Que, nonobstant l'ordre du Sénat adopté le mardi 1er novembre 2016, la date du rapport final du Comité sénatorial permanent des affaires juridiques et constitutionnelles concernant son étude sur les rapports du directeur général des élections sur la 42e élection générale du 19 octobre 2015 et les questions connexes relatives à la façon dont Élections Canada a dirigé l'élection soit reportée du 31 décembre 2016 au 31 mars 2017.

— Honorables sénateurs, cette motion est au nom du sénateur Runciman, qui est président du Comité sénatorial permanent des affaires juridiques et constitutionnelles.

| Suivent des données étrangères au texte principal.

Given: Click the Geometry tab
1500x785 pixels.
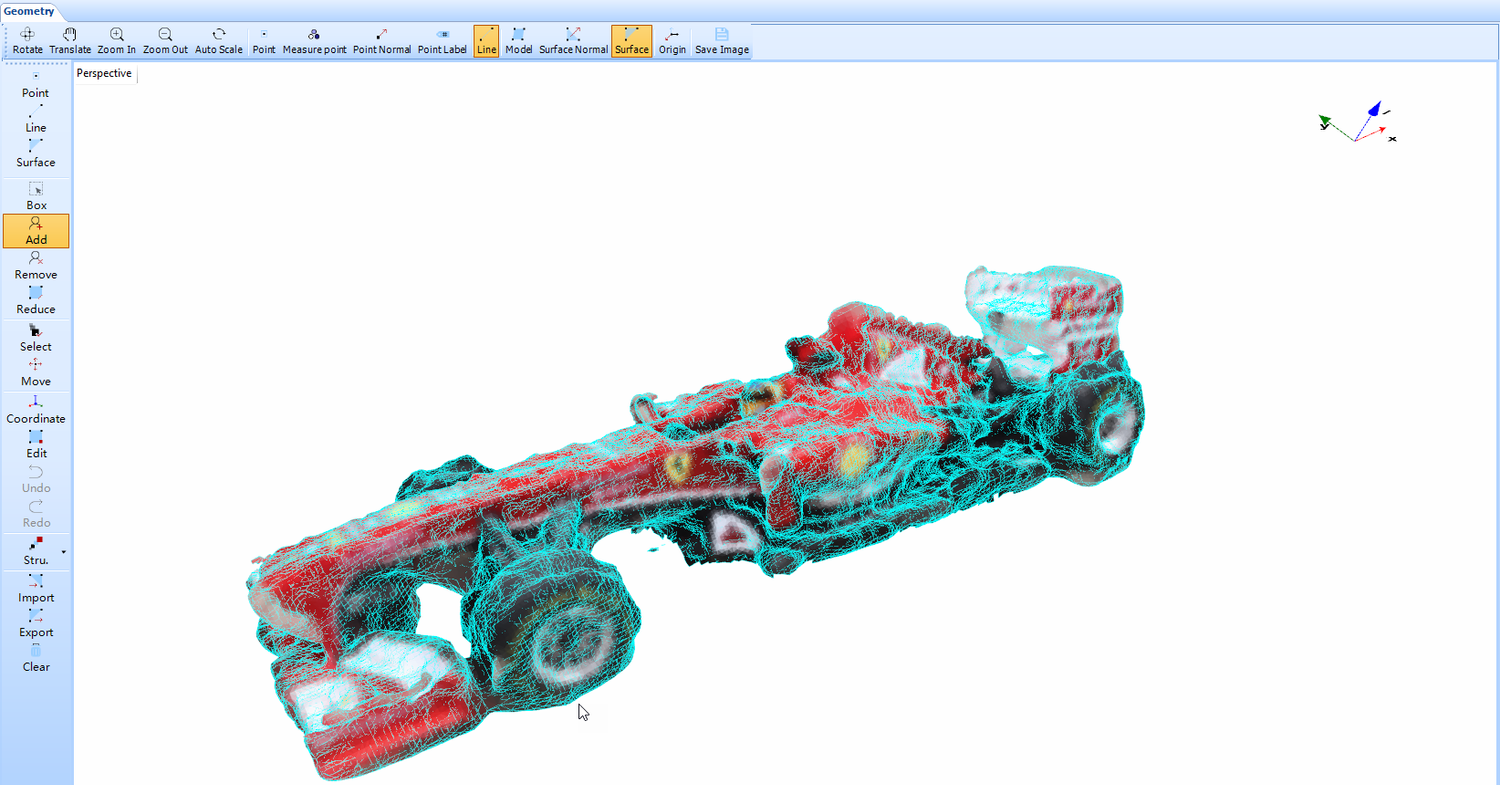Looking at the screenshot, I should [30, 11].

Le sénateur Baker, qui est le vice-président du comité, s'est absenté momentanément de la Chambre, donc il me revient de demander votre consentement pour changer la date du dépôt du rapport que le comité est à préparer, à la suite du dépôt du rapport du directeur général des élections.

Nous demandons donc que la date du 31 décembre 2016 soit modifiée pour celle du 31 mars 2017. Nous pourrons ainsi assumer la responsabilité que la loi nous confère, après chaque élection générale, d'évaluer l'impact de la loi et d'en faire rapport à la Chambre.

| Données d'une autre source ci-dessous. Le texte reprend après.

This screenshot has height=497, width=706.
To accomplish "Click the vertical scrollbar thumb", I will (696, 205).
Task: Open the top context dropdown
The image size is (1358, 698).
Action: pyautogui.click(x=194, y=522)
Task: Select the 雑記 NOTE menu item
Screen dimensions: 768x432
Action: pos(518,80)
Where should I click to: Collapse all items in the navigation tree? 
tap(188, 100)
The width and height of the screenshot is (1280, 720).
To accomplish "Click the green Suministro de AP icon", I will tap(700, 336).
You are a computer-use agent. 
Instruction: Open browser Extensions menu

Son Honneur le Président : Vous plaît-il, honorables sénateurs, d'adopter la motion?

Des voix : D'accord.

(La motion est adoptée.)

[Traduction]

L'augmentation de la violence dans les centres urbains du Canada

Interpellation—Ajournement du débat

L'honorable Don Meredith, ayant donné préavis le 1er novembre 2016 :

Qu'il attirera l'attention du Sénat sur l'augmentation de la violence dans les centres urbains du Canada, sur les causes de cette augmentation et sur de possibles stratégies pour s'attaquer à ce grave problème.

— Honorables sénateurs, j'attache beaucoup d'importance à cette interpellation sur la violence qui sévit dans les centres urbains du Canada. Mes recherches sont en cours. Je demande donc d'ajourner le débat pour le reste du temps de parole dont je dispose.

(Sur la motion du sénateur Meredith, le débat est ajourné.)

Le Programme des travailleurs étrangers temporaires du Canada

Interpellation—Ajournement du débat

L'honorable Don Meredith, ayant donné préavis le 1er novembre 2016 :

Qu'il attirera l'attention du Sénat sur le Programme des travailleurs étrangers temporaires du Canada, y compris sur les conditions de vie et de travail des travailleurs et leur accès aux soins de santé.

— Honorables sénateurs, voilà une autre interpellation d'une grande importance. Le sénateur Black souhaite avoir plus de précisions sur l'importance de ce programme pour le Canada. Mes recherches se poursuivent aussi dans ce dossier. Je demande donc que le débat soit ajourné à mon nom pour le reste du temps de parole dont je dispose.

(Sur la motion du sénateur Meredith, le débat est ajourné.)

(La séance est levée, et le Sénat s'ajourne à demain, à 14 heures.)